Lo primero es que hay terreno para ser pesimista, pues el daño al consenso global respecto al libre comercio y la globalización es probablemente irreparable. Este consenso fue liderado por EE.UU. al cierre de la Segunda Guerra Mundial, y es EE.UU. el protagonista de su desmantelamiento ahora. Los instintos proteccionistas son transversales en la política norteamericana, particularmente en lo que respecta a China. Un mundo menos integrado comercialmente será un mundo más pobre y que crecerá más lento. Si la falta de cooperación en el ámbito comercial se contagia a otras dimensiones, podemos temer fragmentación financiera y geopolítica más severas, además de dificultar la cooperación en la lucha contra el cambio climático, el subdesarrollo y la gestión e innovación en tecnologías emergentes.
Lo segundo es la observación que el porfiado realismo sigue capaz de imponerse al voluntarismo, incluso en EE.UU. Creo que lo más noticioso en las últimas semanas no ha sido la abrupta caída de los índices accionarios en el mundo, sino que el rebalanceo de portafolios globales saliendo del dólar. Las correlaciones habituales entre tasas de largo plazo y paridades cambiarias se revirtieron, con lo que no solo la bolsa en EE.UU. ha caído, sino que también el dólar y el valor de los bonos. Otros episodios notables donde se rompió esa correlación fue el breve período de Liz Truss al mando del gobierno en Gran Bretaña, y, por supuesto, el descuadre financiero en Chile en 2021 y 2022, en medio de niveles elevados de incertidumbre fiscal e institucional. Esta mayor aversión a activos norteamericanos es una mala noticia para EE.UU. y refleja el costo de decisiones erráticas. La pausa de 90 días en el plan tarifario refleja que la destrucción de valor y las mayores primas por riesgo son un borde duro a la política. También la pausa en la aplicación de tarifas en el sector de las telecomunicaciones e informática.

- - -

Tareas pendientes:
1. Indique si cada afirmación concuerda con el texto de lectura y cite las palabras que lo deciden: (a) el consenso global sobre el libre comercio fue liderado por EE.UU. al cierre de la Segunda Guerra Mundial; (b) lo más noticioso de las últimas semanas fue la abrupta caída de los índices accionarios; (c) la pausa en el plan tarifario es de 60 días.
2. Transcriba sin cambios las líneas de los registros que van desde el comienzo hasta la línea que contiene "I will coord(723,288).", ambas incluidas.

- - -

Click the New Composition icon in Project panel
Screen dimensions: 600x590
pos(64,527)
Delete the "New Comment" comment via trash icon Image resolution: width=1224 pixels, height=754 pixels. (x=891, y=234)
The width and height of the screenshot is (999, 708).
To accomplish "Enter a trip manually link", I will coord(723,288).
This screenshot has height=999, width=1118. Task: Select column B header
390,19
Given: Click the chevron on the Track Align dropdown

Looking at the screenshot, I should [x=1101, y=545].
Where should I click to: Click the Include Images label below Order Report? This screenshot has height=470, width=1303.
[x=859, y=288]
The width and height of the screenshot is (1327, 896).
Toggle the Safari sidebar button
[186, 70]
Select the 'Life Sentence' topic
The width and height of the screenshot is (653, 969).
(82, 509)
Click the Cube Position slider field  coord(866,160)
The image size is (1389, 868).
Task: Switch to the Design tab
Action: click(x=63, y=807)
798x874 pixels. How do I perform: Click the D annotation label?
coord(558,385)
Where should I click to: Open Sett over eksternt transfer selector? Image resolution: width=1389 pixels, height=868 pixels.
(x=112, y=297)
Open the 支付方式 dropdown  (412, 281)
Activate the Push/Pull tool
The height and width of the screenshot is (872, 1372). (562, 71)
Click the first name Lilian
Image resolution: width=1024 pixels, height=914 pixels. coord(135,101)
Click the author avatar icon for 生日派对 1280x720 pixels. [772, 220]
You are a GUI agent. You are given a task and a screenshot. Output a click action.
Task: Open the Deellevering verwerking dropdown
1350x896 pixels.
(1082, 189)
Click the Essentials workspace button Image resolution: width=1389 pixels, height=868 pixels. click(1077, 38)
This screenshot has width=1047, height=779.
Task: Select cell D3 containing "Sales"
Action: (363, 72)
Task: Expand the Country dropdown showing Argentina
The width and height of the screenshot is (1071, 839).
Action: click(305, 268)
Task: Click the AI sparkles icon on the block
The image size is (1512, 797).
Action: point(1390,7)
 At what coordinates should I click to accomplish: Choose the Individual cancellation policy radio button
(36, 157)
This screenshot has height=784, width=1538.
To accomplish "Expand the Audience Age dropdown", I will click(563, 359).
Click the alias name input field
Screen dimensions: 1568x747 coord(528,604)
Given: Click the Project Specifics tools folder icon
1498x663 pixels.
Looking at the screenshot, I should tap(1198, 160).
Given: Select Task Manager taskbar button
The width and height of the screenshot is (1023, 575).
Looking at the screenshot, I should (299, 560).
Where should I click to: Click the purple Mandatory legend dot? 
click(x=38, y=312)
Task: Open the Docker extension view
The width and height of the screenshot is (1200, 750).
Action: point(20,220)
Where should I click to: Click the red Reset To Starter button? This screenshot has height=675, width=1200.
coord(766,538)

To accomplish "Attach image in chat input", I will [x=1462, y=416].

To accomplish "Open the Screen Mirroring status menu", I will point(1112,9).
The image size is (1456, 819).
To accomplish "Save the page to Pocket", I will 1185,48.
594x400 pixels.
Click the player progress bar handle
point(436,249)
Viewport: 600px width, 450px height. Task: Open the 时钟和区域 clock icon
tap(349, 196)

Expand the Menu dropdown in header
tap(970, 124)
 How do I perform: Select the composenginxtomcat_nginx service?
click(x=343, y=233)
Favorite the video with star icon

- - -

Resultados del ejercicio:
1.
(a) Sí: «Este consenso fue liderado por EE.UU. al cierre de la Segunda Guerra Mundial».
(b) No: «lo más noticioso en las últimas semanas no ha sido la abrupta caída de los índices accionarios en el mundo».
(c) No: «La pausa de 90 días en el plan tarifario».

2.
Click the New Composition icon in Project panel
Screen dimensions: 600x590
pos(64,527)
Delete the "New Comment" comment via trash icon Image resolution: width=1224 pixels, height=754 pixels. (x=891, y=234)
The width and height of the screenshot is (999, 708).
To accomplish "Enter a trip manually link", I will coord(723,288).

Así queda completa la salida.